ROD Liddle in his Sunday Times column last week eloquently lamented the loss of cultural Christianity.
But today’s Prayer Book Gospel reading shows why cultural Christianity will not do; it does not bring personal salvation.
Admitting that he is ‘not entirely sure there is a God’, Liddle wrote: ‘But I do know that the retreat of Christianity in our country – or more properly our collective retreat from it – has enormously diminished us, both as individuals and as a society.
‘The strictures of the old church may have been confining and rudimentary by our modern standards, but they provided a template by which we could live decent lives in a cohesive society.’
Today’s reading from Luke’s Gospel relates Jesus’s miraculous healing of ten lepers on his journey to Jerusalem to fulfil his mission to die for the sins of the world:
‘And it came to pass, as he went to Jerusalem, that he passed through the midst of Samaria and Galilee. And as he entered into a certain village, there met him ten men that were lepers, which stood afar off: And they lifted up their voices, and said, Jesus, Master, have mercy on us.And when he saw them, he said unto them, Go shew yourselves unto the priests. And it came to pass, that, as they went, they were cleansed.
‘And one of them, when he saw that he was healed, turned back, and with a loud voice glorified God, and fell down on his face at his feet, giving him thanks: and he was a Samaritan. And Jesus answering said, Were there not ten cleansed? but where are the nine? There are not found that returned to give glory to God, save this stranger.And he said unto him, Arise, go thy way: thy faith hath made thee whole’ (Luke 17v11-19 – King James Version).
Leprosy in 1st century Israel meant the ritual exclusion of those suffering from it from the worshipping life of the community. It served as a powerful symbol of the spiritual and moral uncleanness caused by the sinfulness that afflicts all of humanity.
That was why Jesus responded to the lepers’ plea for healing with a command that they should show themselves to the priests; it was the priests of the Jewish religion who were authorised to declare a leper spiritually and morally clean and thus able to rejoin society and to re-engage with the worshipping community of God’s chosen people.
As they went off to the priests these lepers were cleansed suddenly and miraculously. They noticed as they were walking along that all their terrible symptoms had quite simply disappeared. These men were not merely healed but ritually ‘cleansed’, the word Luke deliberately used. They were now able to rejoin the people of God and to worship him publicly, which they could not before.
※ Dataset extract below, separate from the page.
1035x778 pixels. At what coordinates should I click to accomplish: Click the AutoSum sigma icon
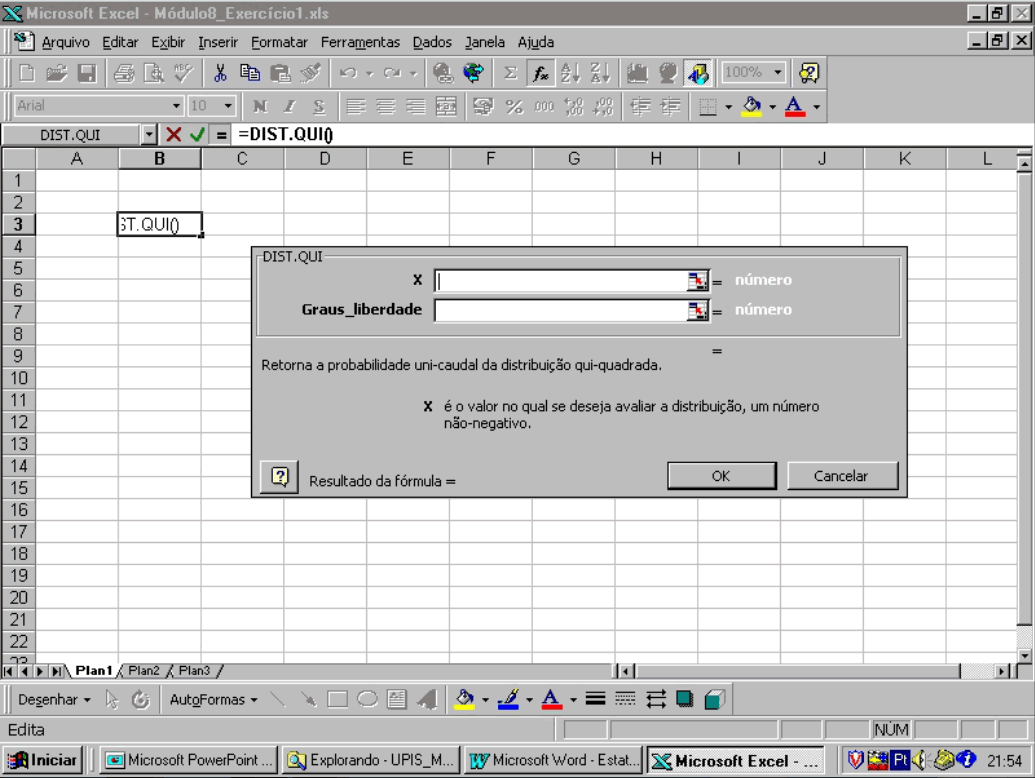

But only one of them showed that he truly belonged to the redeemed people of God – the one who, when he saw that he was cleansed, turned back and praised God with a loud voice and fell at the feet of the Christ of God, the divinely-chosen King of the Jews, to say thank you. He came back to thank the Lord Jesus Christ, and so he was the only one who responded in the right way in his heart to God.
Luke tells us that the odd man out was a Samaritan, persona non grata from the perspective of 1st century Judaism both because of his ethnic origins, originally Assyrian, and his native religion which was a hotch-potch featuring some Jewish elements. He had managed to attach himself to a peer group of Jewish outcasts but there was no way he would have been able to join a synagogue, leprous or not.
The other nine Jewish former lepers were able to rejoin the synagogue but they were not saved. They were cleansed from their leprosy but they were not saved from their sins. The Samaritan, ‘this stranger’, was saved because he had a real, thankful faith in the Lord Jesus, the Saviour of the world. His evident, thankful faith was the reason Jesus said to him: ‘Thy faith hath made thee whole.’ (Literally from the Greek: ‘Your faith has saved you.’)
Gratitude to Christ is the essential mark of the real, committed Christian, as distinct from the cultural Christian. He or she is at the core of their being, in their heart, thankful to Jesus because they know that without him they have no hope of being forgiven by such a gloriously pure and perfect God. They know that sin is too hard to cure without the sin-bearing death of the Son of God in the place of lost humanity on the Cross in Jerusalem.
Today’s Collect for the 14th Sunday after Trinity expresses such personal devotion to the living God:
‘Almighty and everlasting God, give unto us the increase of faith, hope, and charity; and, that we may obtain that which thou dost promise, make us to love that which thou dost command; through Jesus Christ our Lord.’